Stored data:
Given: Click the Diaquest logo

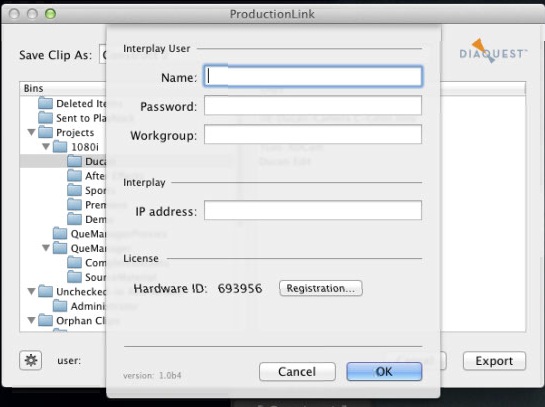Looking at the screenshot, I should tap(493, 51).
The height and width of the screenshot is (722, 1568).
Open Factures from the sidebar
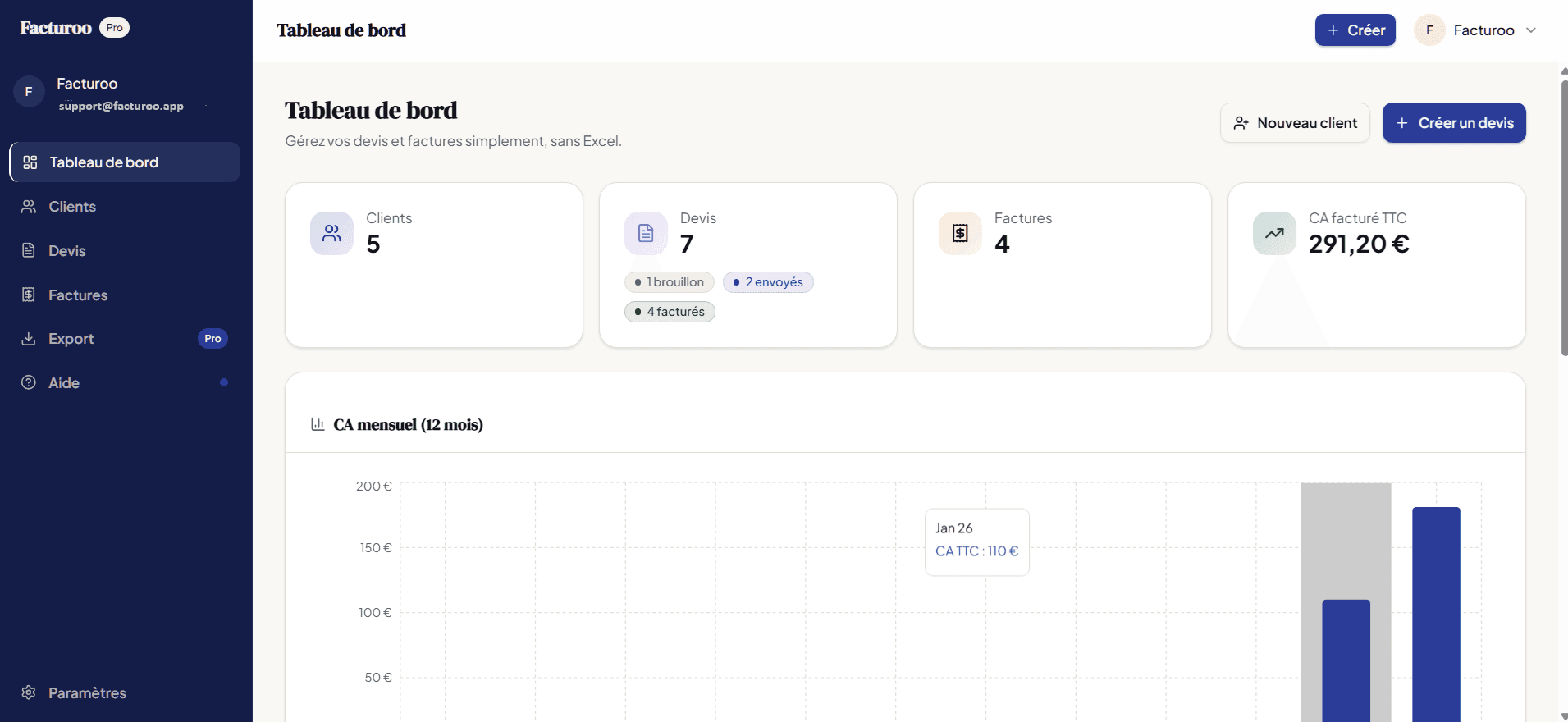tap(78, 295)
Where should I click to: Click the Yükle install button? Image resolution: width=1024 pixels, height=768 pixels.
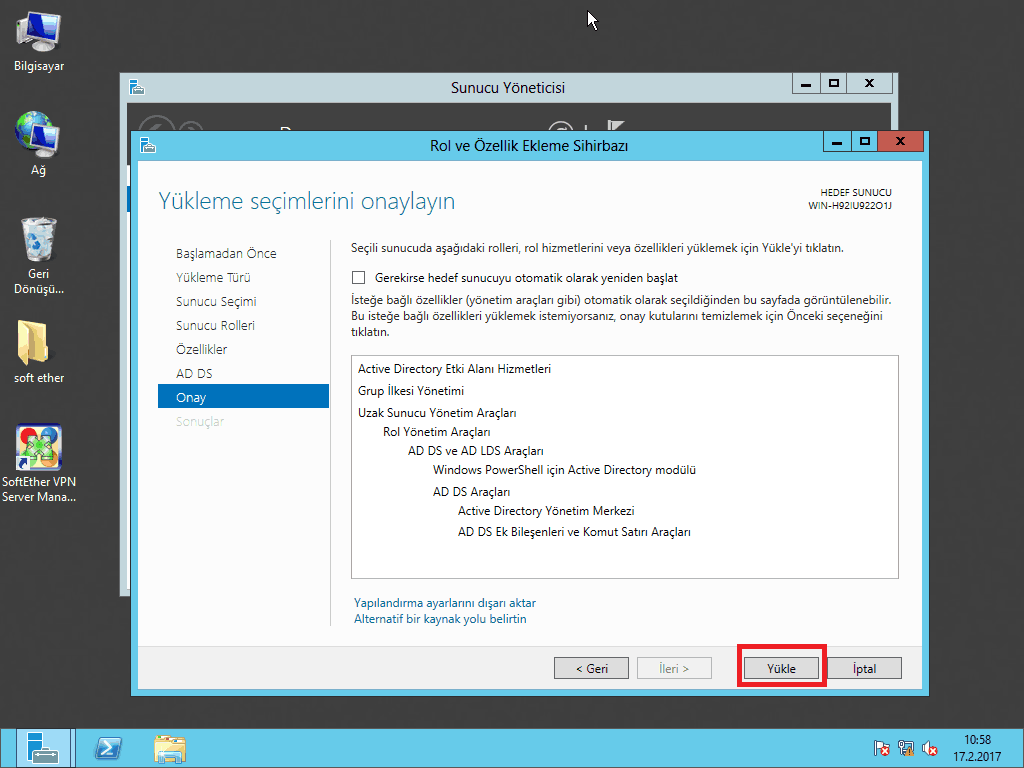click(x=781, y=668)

About this task: Take the entries above and restate them word for word, minus their images.

Answer:
Given: Click the Diaquest logo

Looking at the screenshot, I should tap(493, 51).
The height and width of the screenshot is (722, 1568).
Open Factures from the sidebar
tap(78, 295)
Where should I click to: Click the Yükle install button? Image resolution: width=1024 pixels, height=768 pixels.
click(x=781, y=668)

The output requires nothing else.